Predatory Lending Claims Are Difficult to Dismiss
Predatory lending/high cost home loan claims typically require factually intensive analyses, and are therefore rarely subject to dismissal on a motion to dismiss. At the motion to dismiss stage of a case, the court must take the plaintiff’s allegations as true and is precluded from considering facts outside of such allegations. Determining whether a loan is “high cost” could require a court to consider the terms of the promissory note underlying the mortgage, the HUD-1 Settlement Statement, the mortgage application, U.S. Treasury bond rates, LIBOR, and then, if the mortgage has a variable rate, the court must determine the “fully-indexed” rate before concluding whether the loan is a “high cost home loan.” Given the complexity of the analysis and the factual information necessary to do it properly, courts usually permit plaintiffs alleging predatory lending violations to proceed past the pleading stage of the case.

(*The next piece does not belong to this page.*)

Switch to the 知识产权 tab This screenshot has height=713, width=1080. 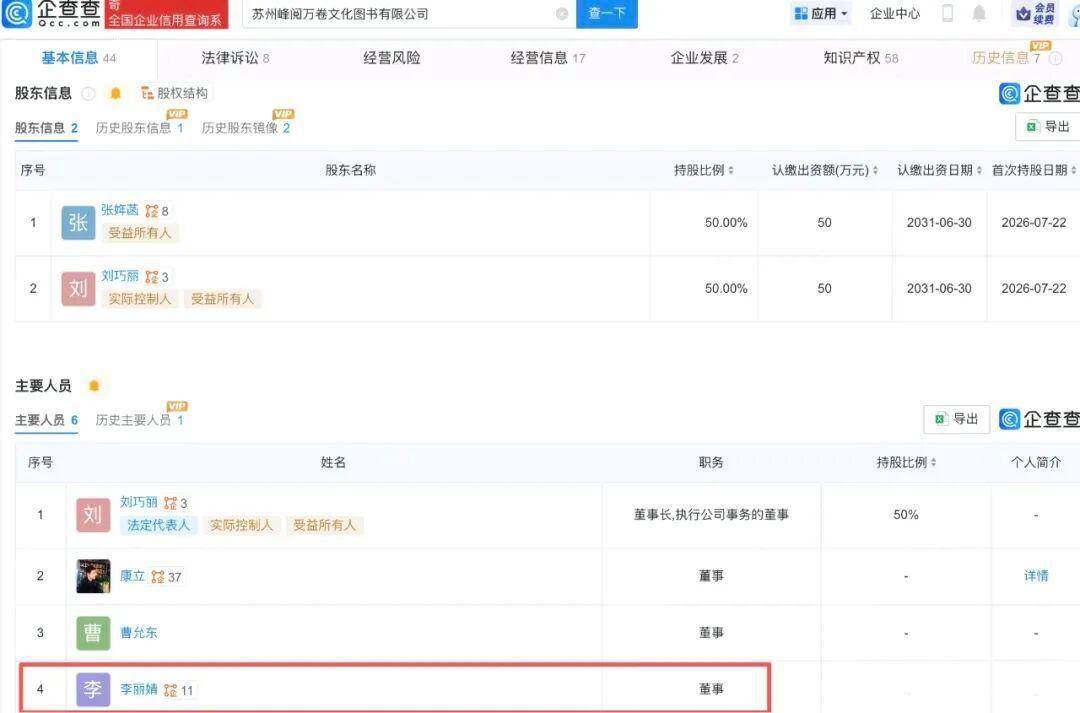click(x=860, y=58)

In Maldonado, EquiFirst relied on the doctrine of judicial notice to convince the Court to dismiss the case by considering facts outside those alleged in the Complaint. Only by doing so could the Court determine that the Plaintiffs’ high cost home loan allegations were without legal merit and should be dismissed. The Court took judicial notice of the underlying loan documents, certain financial indices providing the applicable interest rate on 30-year U.S. Treasury bonds and LIBOR, and even took judicial notice of a calculator on the website of the Office of the Comptroller of Currency that EquiFirst used to present the Court with the fully-indexed APR calculation on the underlying variable rate loan. Taking all of such information into account, the Court determined that the loan at issue was not, and could not be, a high cost home loan. The Court therefore granted EquiFirst’s motion to dismiss.

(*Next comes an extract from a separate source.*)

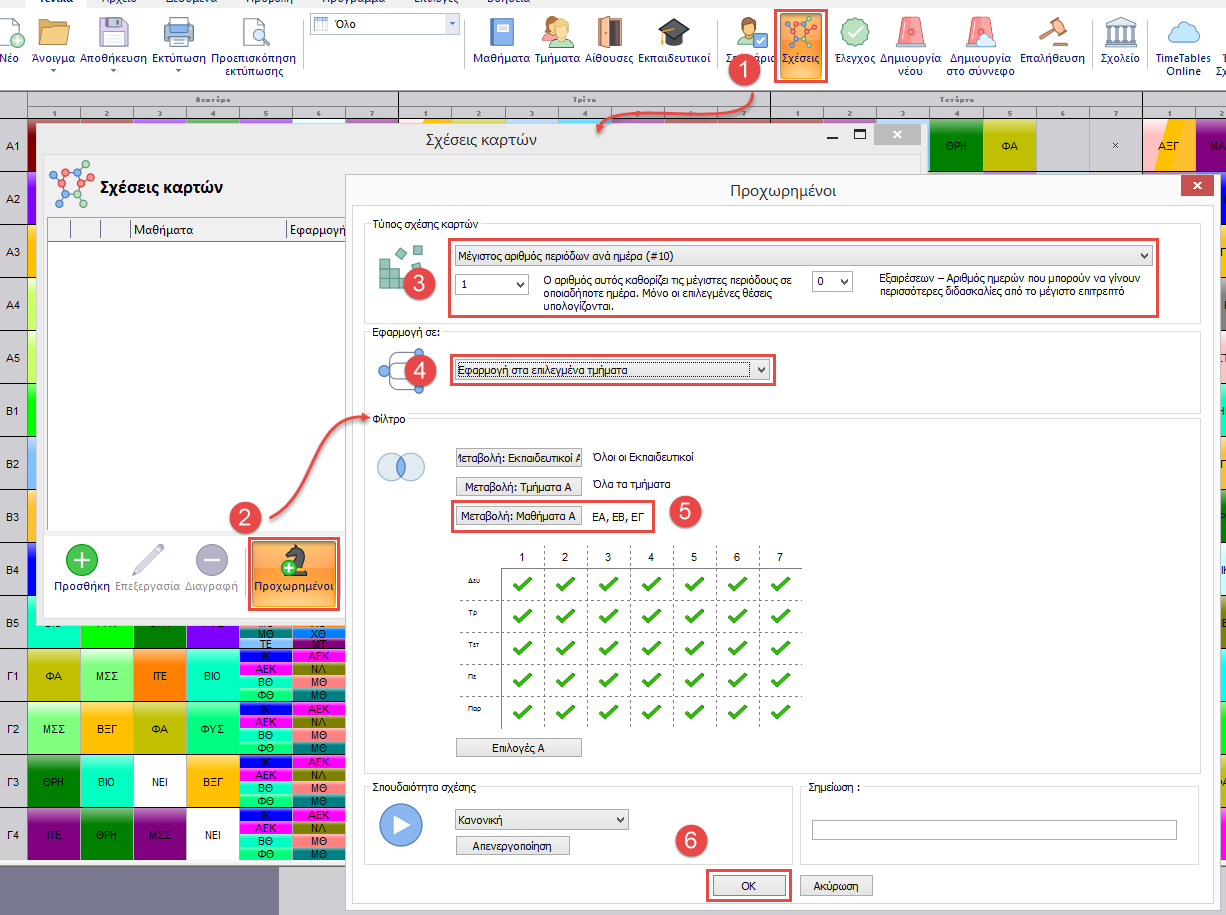Click into the Σημείωση note field
This screenshot has width=1226, height=915.
[x=993, y=830]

When mortgage lenders are certain that a loan at issue does not violate Massachusetts’s predatory lending law (compliance tests at origination should establish such certainty), they should not be afraid to take an aggressive approach by moving to dismiss the case. Such motion should attach all of the necessary documents, including loan and settlement documents, that the court needs to understand that the claim could not possibly succeed as a matter of law. Any such motion must contain an explanation of the doctrine of judicial notice, and must cite case law to help the judge feel comfortable taking such notice of facts outside the scope of the complaint. Finally, counsel to the lender should request a hearing on the motion because it is easy for a judge to get lost in the requirements of the law. Counsel should be in front of the judge explaining the steps of the analysis.
In Maldonado, such a strategy worked, and it allowed EquiFirst an early and efficient exit from the litigation.